Torino non deve essere timida e deve valorizzare al meglio le proprie eccellenze. Per rendere ciò possibile, occorre amarla sempre di più. Torino deve essere ambiziosa, serve un traguardo, e l’obiettivo non può che essere il primo posto. Però solo i muscoli non bastano, ci sono altri due elementi determinanti: il cuore e un progetto, una visioneConcetti condivisi da Jouvin, che delinea alcuni elementi del “suo” Regio:
«Il Teatro Regio del presente e dell’immediato futuro deve credere nei giovani, che vanno avvicinati con opportune strategie, e nelle aziende. Stiamo pensando di proporre palchi business alle imprese, come già accade in altre realtà, negli stadi o al Pala Alpitour. Ma vorrei precisare che il teatro è arrivato prima dello sport, dal Rinascimento in avanti la formula dei “palchi privati” veniva adottata nei maggiori teatri europei. La scelta del direttore musicale è una priorità, e il problema non è trovarne uno bravo, ma quello giusto. Il direttore musicale di un ente lirico deve essere impegnato su tre fronti: l’orchestra, il pubblico e il teatro. Quindi deve avere doti non comuni da individuare».

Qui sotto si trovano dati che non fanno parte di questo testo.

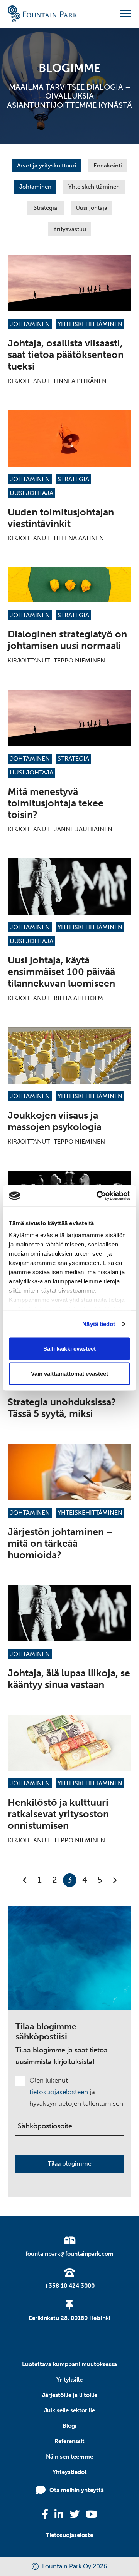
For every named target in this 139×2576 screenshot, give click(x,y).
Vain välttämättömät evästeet (69, 1373)
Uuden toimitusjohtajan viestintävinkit (61, 518)
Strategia (45, 207)
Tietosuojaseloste (69, 2535)
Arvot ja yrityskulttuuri (46, 165)
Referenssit (69, 2441)
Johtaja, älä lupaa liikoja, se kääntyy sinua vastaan (69, 1679)
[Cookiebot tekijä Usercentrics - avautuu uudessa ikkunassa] (98, 1196)
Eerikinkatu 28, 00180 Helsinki (69, 2318)
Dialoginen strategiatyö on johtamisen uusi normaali (67, 640)
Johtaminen (35, 186)
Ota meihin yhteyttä (76, 2490)
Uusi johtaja (91, 207)
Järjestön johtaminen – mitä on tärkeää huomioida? (60, 1543)
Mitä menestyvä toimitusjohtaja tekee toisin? (55, 803)
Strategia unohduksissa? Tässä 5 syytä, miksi (62, 1408)
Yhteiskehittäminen (94, 186)
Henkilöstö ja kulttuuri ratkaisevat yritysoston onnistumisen (58, 1814)
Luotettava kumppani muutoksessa (69, 2364)
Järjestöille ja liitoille (69, 2395)
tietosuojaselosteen (58, 2092)
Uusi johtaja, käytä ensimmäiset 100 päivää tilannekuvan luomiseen (61, 971)
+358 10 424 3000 (70, 2285)
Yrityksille (69, 2379)
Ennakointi (107, 165)
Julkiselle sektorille (69, 2410)
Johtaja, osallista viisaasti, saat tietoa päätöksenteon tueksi (66, 354)
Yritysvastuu (69, 229)
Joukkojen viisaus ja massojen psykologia (55, 1121)
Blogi (69, 2425)
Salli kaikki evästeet (69, 1348)
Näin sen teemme (69, 2456)
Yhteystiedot (70, 2472)
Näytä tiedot (98, 1324)
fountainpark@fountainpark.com (69, 2253)
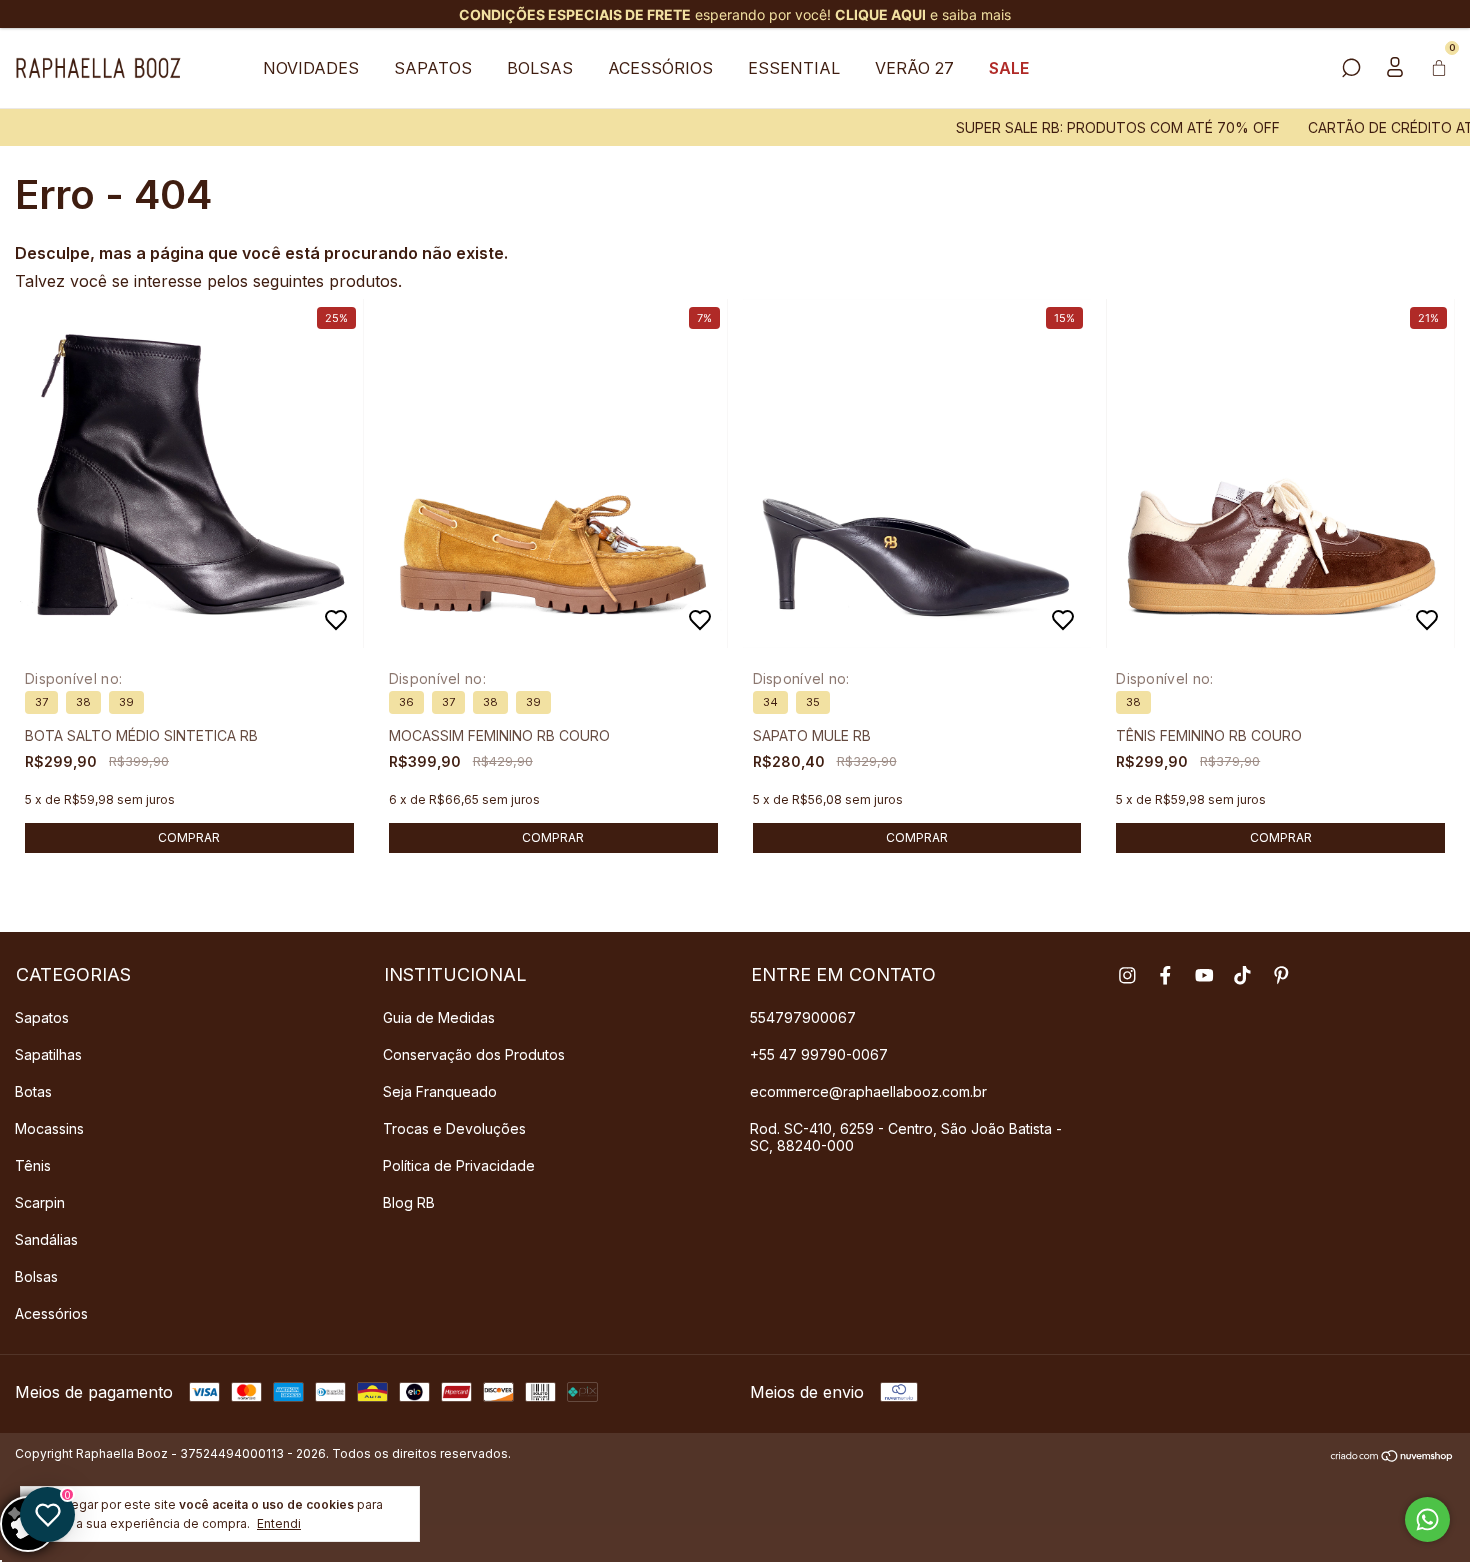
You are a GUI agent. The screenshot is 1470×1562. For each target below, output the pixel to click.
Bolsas (36, 1276)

Mathieu Jouvin ha più volte dimostrato amore per la sua nuova città, gliene chiediamo le ragioni…
«In letteratura si scrive che ci vuole tempo per imparare ad amare. Ma io sostengo che si capisce, molto rapidamente, se questo sentimento è possibile. Per me è stato così, a Torino la vita mi sembra bella, ed è un concetto che tocca tanti elementi: il paesaggio, la gente, i sapori… Un aspetto che trovo fondamentale è l’equilibrio tra l’intensità (il lavoro, i ritmi quotidiani) e la qualità del tempo vissuto. A Parigi, per esempio, tutto è sbilanciato verso il primo concetto. E poi in un’epoca di apparenza a Torino conta la sostanza».
Torniamo a Giuseppe Lavazza. Parlando di luoghi torinesi, tra passato e presente, La Nuvola si inserisce perfettamente in questo dialogo. Cosa rappresenta per lei?
«Questo spazio per me rappresenta un concetto fondamentale: la valorizzazione delle radici e la scelta di un “luogo comune” che consenta all’azienda di incontrare la città e il suo futuro. La Nuvola riflette la mentalità di un’impresa che ha scelto Torino perché è nata, cresciuta e si è sviluppata a Torino. Questa è la nostra città e ci ha portato fortuna, vorrei dire che ha quasi un valore scaramantico. Mentre molti brand scelgono di decentralizzare la propria sede, noi abbiamo deciso per il percorso inverso. Ci sono state anche scelte che hanno rafforzato questo rapporto, questa strategia, come la decisione di installare presso di noi un hub vaccinale tra i meglio organizzati in Italia. Una restituzione al territorio e alla cittadinanza, per tutti noi motivo di orgoglio. Oggi siamo anche riconosciuti e apprezzati per i nostri spazi aperti al pubblico, come il Museo e Condividere. La sfida del ristorante è stata vinta grazie ad amici che mi fa sempre piacere ringraziare: Ferran Adrià, il compianto Bob Noto, il premio Oscar Dante Ferretti».
Si chiude con un augurio in vista del 2023. Giuseppe Lavazza:
«Torino non deve essere timida e deve valorizzare al meglio le proprie eccellenze. Per rendere ciò possibile, occorre amarla sempre di più. Torino deve essere ambiziosa, serve un traguardo, e l’obiettivo non può che essere il primo posto. Però solo i muscoli non bastano, ci sono altri due elementi determinanti: il cuore e un progetto, una visione».
Mathieu Jouvin aggiunge:
«Io auguro a Torino dei bei sogni realizzabili. E, in particolare, dei bei sogni musicali. Noi, nel 2023, celebreremo i 50 anni del nostro magnifico teatro, concepito da quel genio di Carlo Mollino, che fu, appunto, eclettico, visionario e sognatore. Quando sono arrivato in città la prima cosa che ho visitato è stata casa sua. Un luogo magico e delicato».
Completa il concetto Giuseppe Lavazza:
«Torino è una città per conoscitori. Proprio per questo ha bisogno di delicatezza e rispetto. Quella delicatezza e quel rispetto che meritano le cose preziose».